El optio se volvió a mirar a Deneb y vio a una mujer cuyo rostro estaba tan cubierto de maquillaje que era imposible adivinar su edad. Unas pocas arrugas en las comisuras de los labios insinuaban una madurez que en años debía de ser casi el doble que la de su cliente. Ella sonrió, lo tomó de las manos y lo atrajo hacia su cama. Mientras Cato se arrodillaba entre sus piernas, Deneb se llevó una mano a su holgada cástula de seda y lo abrió a lo largo de todo el cuerpo, dejando al descubierto un par de pechos de pezones marrón oscuro y una rala e hirsuta maraña de vello pubiano. Cato la miró de arriba abajo un momento. Ella le hizo señas para que se acercara más. Cuando él se inclinó hacia sus labios pintados de púrpura, el vino le ganó la batalla y cayó de bruces, inconsciente.
CAPÍTULO IV
El general Plautio tenía un aspecto envejecido y muy cansado, reflexionó Vespasiano mientras miraba a su comandante estampar su anillo de sello en una serie de documentos que le había entregado un administrativo del cuartel. El fuerte olor del humo que echaba el lacre le irritaba la nariz y Vespasiano se reclinó en su asiento. El hecho de que él y Plautio se reunieran a aquellas altas horas de una noche de invierno era algo típico del ejército Romano. Mientras que otros ejércitos pasarían el invierno ablandándose en sus alojamientos, los soldados de Roma se mantenían en forma haciendo ejercicio de forma habitual y sus oficiales se cercioraban de que se llevaran a cabo los detallados preparativos para la reanudación de las operaciones en primavera.

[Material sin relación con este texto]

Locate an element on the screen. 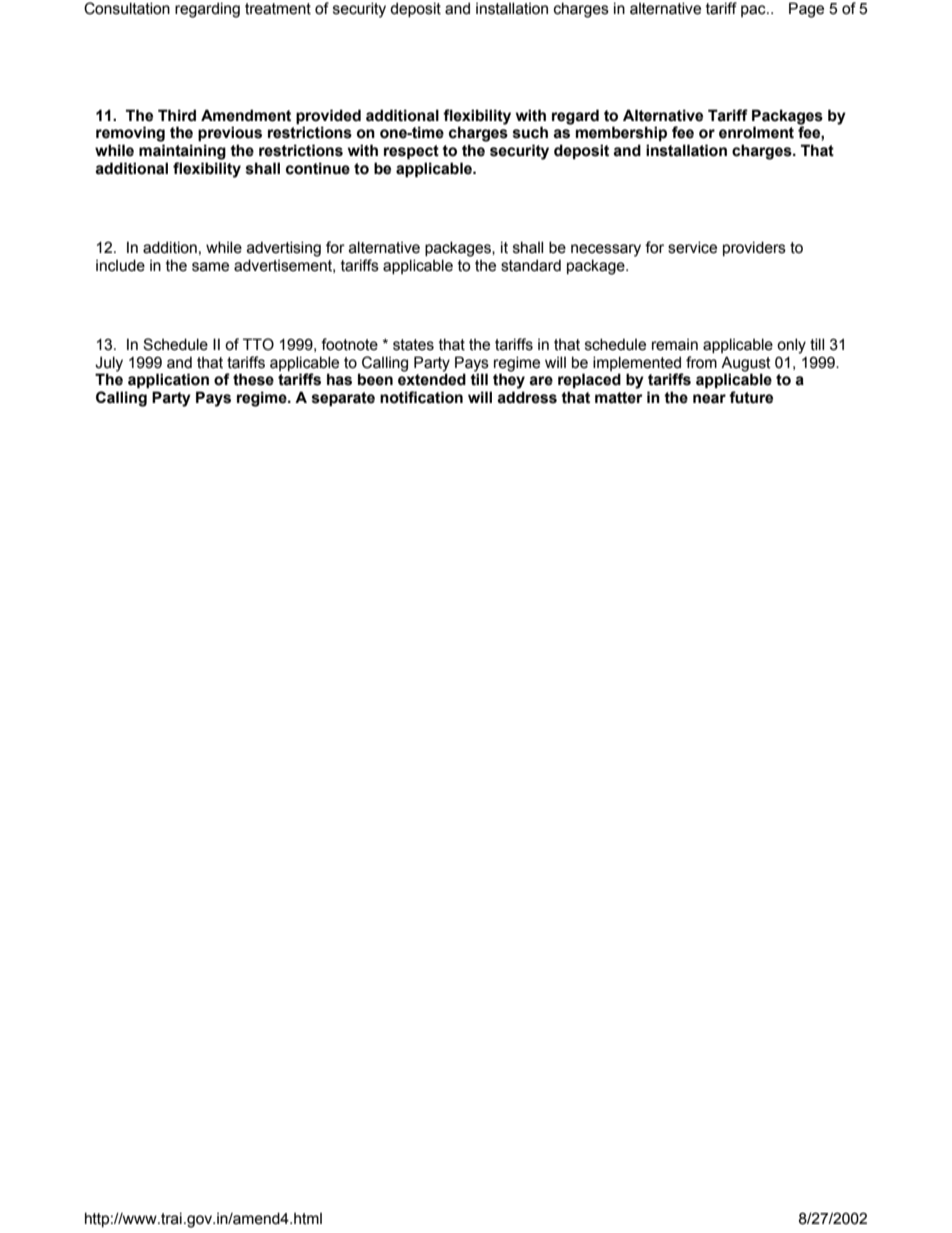 The height and width of the screenshot is (1233, 952). continue is located at coordinates (318, 168).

La campaña anterior había terminado bastante bien. Las legiones de Plautio habían desembarcado en una costa hostil y se habían abierto camino a la fuerza por las tierras de los cantii, cruzando el Medway y el Támesis antes de tomar Camuloduno, la capital de la tribu de los catuvelanios, que estaban al frente de la confederación que se oponía a Roma.
A pesar del considerable talento del comandante enemigo, Carataco, las legiones habían aplastado a las fuerzas britanas en dos batallas tremendamente reñidas. Por desgracia Carataco no había caído en sus manos e incluso en aquellos momentos el jefe Britano estaba haciendo sus propios preparativos para continuar oponiéndose al intento de Roma de añadir Britania a su vasto imperio.